On the Hospice of the Valleys webpage you will find our mission statement:
We foster reverence for life, relief of suffering, and compassion in loss for the terminally ill residents and their families in the communities we serve.
I've grown a bit reflective in my eighteenth year working at Hospice of the Valleys. I remember years ago a team of us sitting around the table exchanging thoughts and sharing stories and working diligently to find just the right words to express what we deeply believed was the heart of the hospice work to which we'd dedicated our lives. Today, these words stand as solidly for me as they did then.
Eighteen years is a lifetime when you consider the rapidly changing environment of state and federal regulations which shape healthcare/hospice care and the normal changes over time in personnel and leadership teams, let alone the appearance of an unprecedented pandemic. If it is a good one, the mission statement of an organization will hold it fast during the storms which can come in nearly forty years of service to our community. Our mission statement is a testament to the fact. It is what we do, it is who we are, it is how we serve... how we love. Indeed, each of us carries a copy of it attached to our name badges each day. We all know to abandon it would be to our peril.
What does it mean for this hospice worker?

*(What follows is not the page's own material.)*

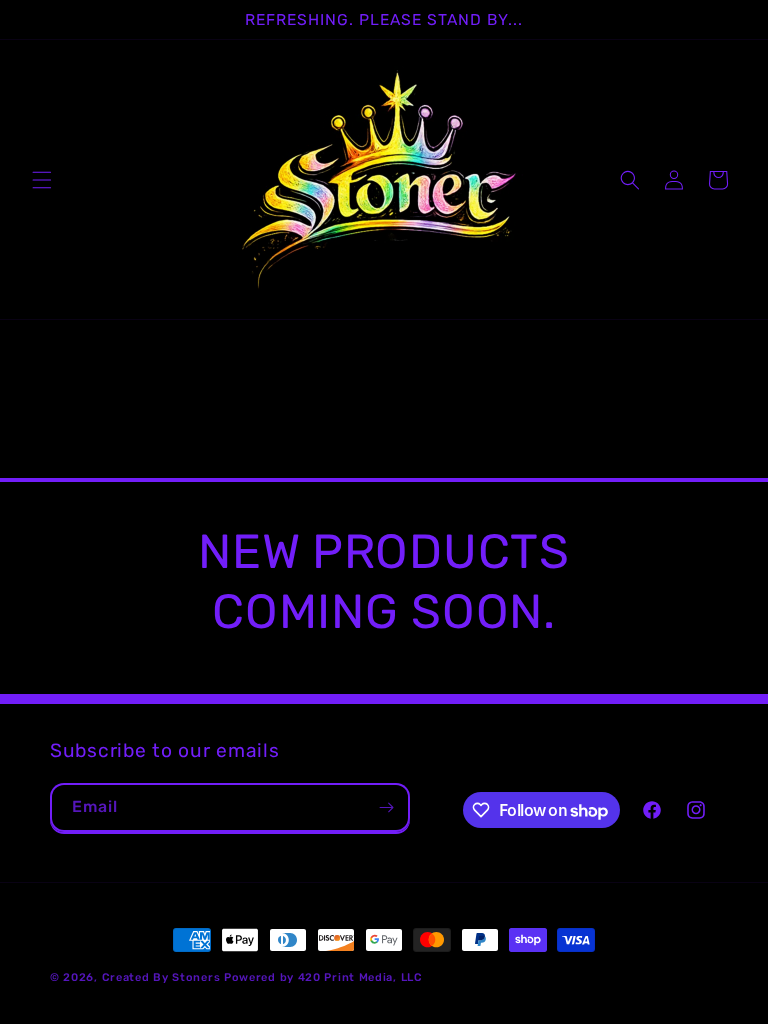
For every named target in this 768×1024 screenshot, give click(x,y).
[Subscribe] (386, 807)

We foster reverence for life: Choice of words is important here. To foster something is to encourage or promote its development...to nourish or feed it. While the word reverence means to hold something in deep respect, its roots from the Old French and Latin give a deeper nuance which is so important here: to reverence means to stand in awe of something. So, to foster reverence for life is to marvel in the miracle of life, and to support and encourage each one in our care to embrace the preciousness of their own life in all of its uniqueness and beauty. One afternoon I heard a sharp crack at my glass door and found on the ground a tiny, what appeared to be broken hummingbird. I knelt and gently picked up the tiny, inert body, and cradled it in the palm of my hand. I wept that such a wondrous and beautiful creature was now still. In what seemed almost just a moment, I was startled by a flurry of motion which suddenly found my hands empty. The bird had just been stunned and was fine. For a few brief seconds, she had stopped to remind me of the reverence for all life.
...relief of suffering... Anyone who has ever been in pain, or been with someone who is in pain, knows the desperation of desire to be freed from that pain. The essential action and intention of hospice care is the relief of suffering: be that from physical, emotional, and /or spiritual pain and distress. There is no more humbling and deeply human experience than watching and hearing and feeling with another the relief of one whose pain has been eased or even lifted. The gift of life returns to them, and light and peace and rest floods into view...blessed relief. We aspire to work towards the relief of suffering in each individual.
...compassion in loss... Hospice acknowledges the sacred duty of extending reverence for a life and relief of suffering to those who must walk the path of loss. Loss is an undeniable companion on a life of love's journeying. To have compassion for someone, quite literally, means to suffer with them. As we empathize with another, we can never fully know what they are feeling. With the outreach of compassion we offer the gift of presence: of simply being with another and feeling in our hearts what it would be like for us to experience what they are now feeling. Hearts reaching out in a caring embrace: the plaintive offering which says, "If I could beat this for you, my friend, I would."
This is more than a mission statement, it is a credo. It is what we call the heart of hospice. It is why we exist in our community. It is the Hospice of the Valleys difference.